Stacking programs involves participating in multiple energy services, leveraging the flexibility of assets to optimize revenue generation. By stacking programs, GridBeyond maximizes the earning potential of its clients’ assets by diversifying participation in various markets and services. This approach allows clients to capitalize on opportunities across different market conditions and service requirements, thereby increasing their overall revenue streams.
The success of stacking programs depends on various market parameters, including demand fluctuations, pricing dynamics, regulatory requirements, and the availability of different services. GridBeyond’s sophisticated market modelling accounts for these parameters, enabling accurate forecasting and optimization of asset participation.
In practice, market modelling of this nature is highly complex and involves establishing a large set of data and input assumptions that are often inter-related.

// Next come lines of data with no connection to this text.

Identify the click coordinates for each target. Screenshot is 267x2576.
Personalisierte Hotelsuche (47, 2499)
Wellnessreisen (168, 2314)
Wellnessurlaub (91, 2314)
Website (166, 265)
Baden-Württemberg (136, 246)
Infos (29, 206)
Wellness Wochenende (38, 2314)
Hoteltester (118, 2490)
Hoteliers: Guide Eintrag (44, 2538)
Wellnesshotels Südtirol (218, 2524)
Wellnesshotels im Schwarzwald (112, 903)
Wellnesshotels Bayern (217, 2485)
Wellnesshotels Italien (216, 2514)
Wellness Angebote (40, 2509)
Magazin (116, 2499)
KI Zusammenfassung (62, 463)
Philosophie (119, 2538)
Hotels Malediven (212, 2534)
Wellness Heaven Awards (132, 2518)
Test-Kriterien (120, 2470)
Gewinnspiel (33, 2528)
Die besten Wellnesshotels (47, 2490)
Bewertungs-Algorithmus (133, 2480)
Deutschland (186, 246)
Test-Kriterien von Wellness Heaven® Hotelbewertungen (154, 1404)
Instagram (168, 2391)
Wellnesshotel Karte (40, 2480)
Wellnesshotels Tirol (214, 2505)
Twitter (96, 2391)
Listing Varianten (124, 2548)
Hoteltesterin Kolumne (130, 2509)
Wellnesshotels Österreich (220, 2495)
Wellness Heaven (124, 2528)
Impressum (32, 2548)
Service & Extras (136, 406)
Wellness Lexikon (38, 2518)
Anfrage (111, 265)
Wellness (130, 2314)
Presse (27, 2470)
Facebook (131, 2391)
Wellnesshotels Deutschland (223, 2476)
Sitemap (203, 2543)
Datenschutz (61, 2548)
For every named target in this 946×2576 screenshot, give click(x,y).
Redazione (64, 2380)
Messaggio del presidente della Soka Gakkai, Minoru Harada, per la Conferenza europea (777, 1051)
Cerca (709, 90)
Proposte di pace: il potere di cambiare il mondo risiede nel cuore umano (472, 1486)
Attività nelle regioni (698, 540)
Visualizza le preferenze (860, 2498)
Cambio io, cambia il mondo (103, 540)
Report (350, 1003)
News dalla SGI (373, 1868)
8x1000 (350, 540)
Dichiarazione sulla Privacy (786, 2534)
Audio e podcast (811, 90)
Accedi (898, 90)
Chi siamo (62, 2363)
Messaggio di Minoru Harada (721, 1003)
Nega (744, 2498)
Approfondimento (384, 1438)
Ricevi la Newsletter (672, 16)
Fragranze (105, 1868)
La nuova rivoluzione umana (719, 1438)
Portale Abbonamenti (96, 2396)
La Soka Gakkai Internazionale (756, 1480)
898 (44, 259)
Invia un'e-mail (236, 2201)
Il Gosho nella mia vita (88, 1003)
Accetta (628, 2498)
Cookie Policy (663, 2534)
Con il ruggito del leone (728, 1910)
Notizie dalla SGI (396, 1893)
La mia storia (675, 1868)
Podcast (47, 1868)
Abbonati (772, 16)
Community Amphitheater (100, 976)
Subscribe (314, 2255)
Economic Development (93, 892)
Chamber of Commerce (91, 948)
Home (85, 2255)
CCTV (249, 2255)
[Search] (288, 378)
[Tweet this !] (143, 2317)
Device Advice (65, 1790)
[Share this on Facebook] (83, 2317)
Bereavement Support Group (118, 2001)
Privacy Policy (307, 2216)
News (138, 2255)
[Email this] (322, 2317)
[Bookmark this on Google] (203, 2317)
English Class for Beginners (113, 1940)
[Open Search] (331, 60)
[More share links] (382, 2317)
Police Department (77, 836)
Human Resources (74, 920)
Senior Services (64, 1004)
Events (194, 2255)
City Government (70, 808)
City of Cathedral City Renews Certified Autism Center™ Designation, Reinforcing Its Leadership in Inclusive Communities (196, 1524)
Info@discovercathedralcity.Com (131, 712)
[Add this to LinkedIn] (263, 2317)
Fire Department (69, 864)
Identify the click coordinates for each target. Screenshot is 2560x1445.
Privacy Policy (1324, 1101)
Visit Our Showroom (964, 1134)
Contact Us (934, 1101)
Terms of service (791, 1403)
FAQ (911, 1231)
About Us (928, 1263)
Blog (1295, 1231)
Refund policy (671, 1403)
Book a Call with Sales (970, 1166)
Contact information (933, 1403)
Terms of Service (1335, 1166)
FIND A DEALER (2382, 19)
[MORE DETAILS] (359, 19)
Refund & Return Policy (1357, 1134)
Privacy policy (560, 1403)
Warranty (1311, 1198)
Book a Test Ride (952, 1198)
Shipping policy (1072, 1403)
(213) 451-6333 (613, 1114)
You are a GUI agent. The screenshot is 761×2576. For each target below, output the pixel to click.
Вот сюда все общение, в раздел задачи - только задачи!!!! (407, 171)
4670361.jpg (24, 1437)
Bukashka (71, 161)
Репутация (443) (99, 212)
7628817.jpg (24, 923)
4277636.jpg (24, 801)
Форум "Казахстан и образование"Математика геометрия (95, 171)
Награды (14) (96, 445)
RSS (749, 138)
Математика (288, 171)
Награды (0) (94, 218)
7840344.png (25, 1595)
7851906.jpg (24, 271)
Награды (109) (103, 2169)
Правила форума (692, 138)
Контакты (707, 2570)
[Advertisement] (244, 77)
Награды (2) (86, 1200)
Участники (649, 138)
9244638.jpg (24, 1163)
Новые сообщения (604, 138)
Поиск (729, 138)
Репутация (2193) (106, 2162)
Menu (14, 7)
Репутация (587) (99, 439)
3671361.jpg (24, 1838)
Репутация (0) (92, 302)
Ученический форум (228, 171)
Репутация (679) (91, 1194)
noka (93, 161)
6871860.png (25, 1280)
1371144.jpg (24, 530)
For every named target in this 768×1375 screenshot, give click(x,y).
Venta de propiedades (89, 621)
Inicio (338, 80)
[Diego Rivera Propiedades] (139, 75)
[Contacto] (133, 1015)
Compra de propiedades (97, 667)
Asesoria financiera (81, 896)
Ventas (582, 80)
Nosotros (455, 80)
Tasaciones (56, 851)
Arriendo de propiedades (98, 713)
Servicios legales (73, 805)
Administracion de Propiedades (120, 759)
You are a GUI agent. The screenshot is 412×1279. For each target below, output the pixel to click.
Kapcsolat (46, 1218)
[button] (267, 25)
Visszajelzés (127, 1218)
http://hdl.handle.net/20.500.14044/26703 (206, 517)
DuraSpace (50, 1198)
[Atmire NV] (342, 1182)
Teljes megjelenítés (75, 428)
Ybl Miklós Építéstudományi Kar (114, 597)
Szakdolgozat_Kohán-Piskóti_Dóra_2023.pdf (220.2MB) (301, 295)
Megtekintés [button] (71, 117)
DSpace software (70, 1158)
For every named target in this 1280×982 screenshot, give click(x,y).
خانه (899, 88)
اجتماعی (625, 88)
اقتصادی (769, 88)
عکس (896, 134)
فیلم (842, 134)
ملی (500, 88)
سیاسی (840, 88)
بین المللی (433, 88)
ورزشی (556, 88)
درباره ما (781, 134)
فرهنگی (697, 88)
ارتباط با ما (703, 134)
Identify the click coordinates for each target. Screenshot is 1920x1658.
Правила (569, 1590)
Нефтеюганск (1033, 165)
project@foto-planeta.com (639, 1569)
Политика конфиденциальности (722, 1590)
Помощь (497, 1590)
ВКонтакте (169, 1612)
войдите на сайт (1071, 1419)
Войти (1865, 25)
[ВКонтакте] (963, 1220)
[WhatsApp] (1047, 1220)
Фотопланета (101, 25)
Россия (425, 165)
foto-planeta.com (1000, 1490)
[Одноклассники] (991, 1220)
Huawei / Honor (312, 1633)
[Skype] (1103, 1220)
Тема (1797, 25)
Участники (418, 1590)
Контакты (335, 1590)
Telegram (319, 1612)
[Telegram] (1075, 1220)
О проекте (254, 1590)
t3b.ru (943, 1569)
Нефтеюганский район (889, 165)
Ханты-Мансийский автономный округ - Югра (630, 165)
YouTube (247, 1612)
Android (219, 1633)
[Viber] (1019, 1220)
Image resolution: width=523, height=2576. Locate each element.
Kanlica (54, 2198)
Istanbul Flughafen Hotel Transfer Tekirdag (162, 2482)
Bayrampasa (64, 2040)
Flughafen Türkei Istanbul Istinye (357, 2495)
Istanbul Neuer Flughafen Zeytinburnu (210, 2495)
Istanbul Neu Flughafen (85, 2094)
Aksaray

For our backcasts in ERCOT, the following are considered along with the market price of power and the parameters of the site and assets present:
- Emergency Response Service
- Non-Spin Reserve Service
- ERCOT Contingency Reserve Service
- Responsive Reserve Service – UFR
- Responsive Reserve Service – PFR
- Utility Commercial Load Management Program
- 4 Coincident Peaks
- Real Time Price Avoidance

Source: GridBeyond
Achieving perfect foresight
From ascertaining a site’s potential for onsite storage to co-location with renewables generation or utilizing inherent flexibility in processes and operations, GridBeyond’s provides services for a wide range of energy optimization and management solutions.
Designer is a powerful tool designed to assist in planning, designing, and analyzing prospective strategies. Designer leverages historical and forecasted energy prices, load and generation profiles, and other site-specific factors to seamlessly evaluate thousands of project configurations through backcasting and digital twin models to identify the optimal designs and operational strategies that not only maximize profits but also meet environmental and operational targets.
This holistic approach ensures that every detail is taken into consideration, allowing for highly customized models tailored to the specific needs and drivers of each individual investment.
Designer enables it to simulate both front- and behind-the-meter distributed energy resource projects across all wholesale and retail energy markets. This means that regardless of the type of energy project or its intended market, the tool can accurately evaluate and provide insights into its potential performance and profitability. Whether it’s a renewable energy installation, energy storage facility, or any other distributed energy resource project, Designer offers a comprehensive set of features to support informed decision-making.